Diatomaceous earth can also be used as an effective home flea treatment in lieu of acetylcholinesterase inhibitory treatments or insecticides which carry with them a risk of poisoning for both humans and animals. Diatomaceous earth absorbs lipids from the cuticle, the waxy outer layer of insects' exoskeletons, causing them to dehydrate. Purchasable from most gardening suppliers or online retailers, it can be evenly distributed around the house (especially in corners and near furniture) with any type of shaker (salt shaker, spice shaker, etc.) and then vacuumed away after about 7 days. Diatomaceous earth also has the added benefit of killing many other types of insects that might be residing in your house.
Dried pennyroyal has been suggested as a natural flea control[5], but is not recommended in homes with pets due to its high toxicity to mammals. [6]
Borax is sold as a "Natural Laundry Booster" and can also be used as another home treatment for flea infestations. Borax contains boric acid which kills fleas by dehydrating them.[7]
Using dehumidifiers with air conditioning and vacuuming all may interrupt the flea life cycle. Humidity is critical to flea survival. Eggs need relative humidity of at least 70-75 percent to hatch, and larvae need at least 50 percent humidity to survive. In humid areas, about 20 percent of the eggs survive to adulthood; in arid areas, less than five percent complete the cycle[8]. Fleas thrive at higher temperatures, but need 70° to 90°F to survive. Lower temperatures slow down or completely interrupt the flea lifecycle. A laboratory study done at the University of California showed that vacuuming catches about 96 percent of adult fleas. A combination of controlled humidity, temperature and vacuuming should eliminate fleas from an environment, and altering even one of these environmental factors may be enough to drastically lower and eliminate an infestation.
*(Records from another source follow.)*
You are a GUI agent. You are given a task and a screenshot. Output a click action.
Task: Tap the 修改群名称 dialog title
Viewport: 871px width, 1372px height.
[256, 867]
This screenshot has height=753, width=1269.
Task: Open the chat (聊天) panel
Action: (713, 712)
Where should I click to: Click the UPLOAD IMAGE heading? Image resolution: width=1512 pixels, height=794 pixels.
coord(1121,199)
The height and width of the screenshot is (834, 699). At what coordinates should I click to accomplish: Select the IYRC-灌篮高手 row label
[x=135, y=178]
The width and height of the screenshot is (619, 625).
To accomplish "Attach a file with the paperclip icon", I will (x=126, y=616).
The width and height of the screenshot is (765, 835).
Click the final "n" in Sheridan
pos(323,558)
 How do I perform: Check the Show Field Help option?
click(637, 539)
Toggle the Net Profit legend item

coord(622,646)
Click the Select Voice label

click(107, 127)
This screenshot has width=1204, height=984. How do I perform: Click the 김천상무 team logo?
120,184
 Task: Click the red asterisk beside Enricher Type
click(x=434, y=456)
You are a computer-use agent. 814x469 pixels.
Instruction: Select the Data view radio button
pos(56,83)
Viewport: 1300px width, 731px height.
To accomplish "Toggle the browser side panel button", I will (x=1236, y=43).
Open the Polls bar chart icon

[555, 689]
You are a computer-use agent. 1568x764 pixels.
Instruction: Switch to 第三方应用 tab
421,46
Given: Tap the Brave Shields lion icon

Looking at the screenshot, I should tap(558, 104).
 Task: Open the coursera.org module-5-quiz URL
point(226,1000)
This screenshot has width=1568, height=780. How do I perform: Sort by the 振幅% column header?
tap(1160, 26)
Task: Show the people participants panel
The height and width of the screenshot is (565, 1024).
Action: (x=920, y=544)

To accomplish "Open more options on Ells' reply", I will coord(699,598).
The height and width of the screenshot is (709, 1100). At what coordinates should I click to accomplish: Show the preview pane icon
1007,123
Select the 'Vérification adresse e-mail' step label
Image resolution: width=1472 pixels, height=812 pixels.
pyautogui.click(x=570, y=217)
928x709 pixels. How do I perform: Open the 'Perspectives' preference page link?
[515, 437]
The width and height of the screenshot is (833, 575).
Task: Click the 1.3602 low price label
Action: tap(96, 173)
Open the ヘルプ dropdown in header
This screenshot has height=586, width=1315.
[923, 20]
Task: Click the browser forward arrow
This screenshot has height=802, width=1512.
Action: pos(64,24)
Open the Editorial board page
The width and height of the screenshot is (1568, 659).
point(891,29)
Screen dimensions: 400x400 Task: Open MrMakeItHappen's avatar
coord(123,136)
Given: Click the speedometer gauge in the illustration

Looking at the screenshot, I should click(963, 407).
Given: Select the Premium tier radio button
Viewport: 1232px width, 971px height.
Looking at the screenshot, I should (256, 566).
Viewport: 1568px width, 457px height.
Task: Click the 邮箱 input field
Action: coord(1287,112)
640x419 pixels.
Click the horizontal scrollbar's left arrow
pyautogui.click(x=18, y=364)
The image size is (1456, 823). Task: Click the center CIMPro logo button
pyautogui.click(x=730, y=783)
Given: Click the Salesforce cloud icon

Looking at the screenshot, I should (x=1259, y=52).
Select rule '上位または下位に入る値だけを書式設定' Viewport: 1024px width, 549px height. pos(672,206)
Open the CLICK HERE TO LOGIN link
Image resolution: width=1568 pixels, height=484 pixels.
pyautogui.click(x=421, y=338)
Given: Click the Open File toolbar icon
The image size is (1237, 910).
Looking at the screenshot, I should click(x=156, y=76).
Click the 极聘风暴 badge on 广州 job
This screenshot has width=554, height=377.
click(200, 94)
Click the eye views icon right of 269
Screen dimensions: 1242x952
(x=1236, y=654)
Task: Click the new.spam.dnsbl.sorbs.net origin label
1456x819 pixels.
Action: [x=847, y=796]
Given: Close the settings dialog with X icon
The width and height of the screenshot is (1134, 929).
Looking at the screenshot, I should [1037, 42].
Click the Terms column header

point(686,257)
To control ticks outdoors so they don’t get transmitted inside, you can use liquid spray using a hand sprayer using a hand spreader. Using the amount instructed on the label for liquid spray and granule. Apply the solution and granule uniformly on the lawn entire lawn, large turfs, and other landscaped areas. Apply on bushes, wooded and shaded areas as well. If there is already a tick infestation inside the home, you can use liquid spray using a hand sprayer with a mist and pinpoint nozzle, dust using a duster and aerosol. Using the amount instructed on the label, apply the liquid solution and aerosol around window/door frames, window sills, cracks and crevices, near pet areas, baseboards, corners, storage areas, closets, around utility pipes, attics and eaves, cabinets, sinks, furnaces, stoves, behind and under refrigerators, and carpets. Pay special attention to pet areas. Ticks may be on the bed and furniture, it is safe to be used on beds and furniture. After the application of liquid solution and aerosol, leave the house for about 3 hours and ventilate the house once you come back only if you sprayed the whole entire carpet, or mattress. After you come back home, steam vacuum the home thoroughly. Reapplications may be needed. If that is the case, reapply to retreat the home.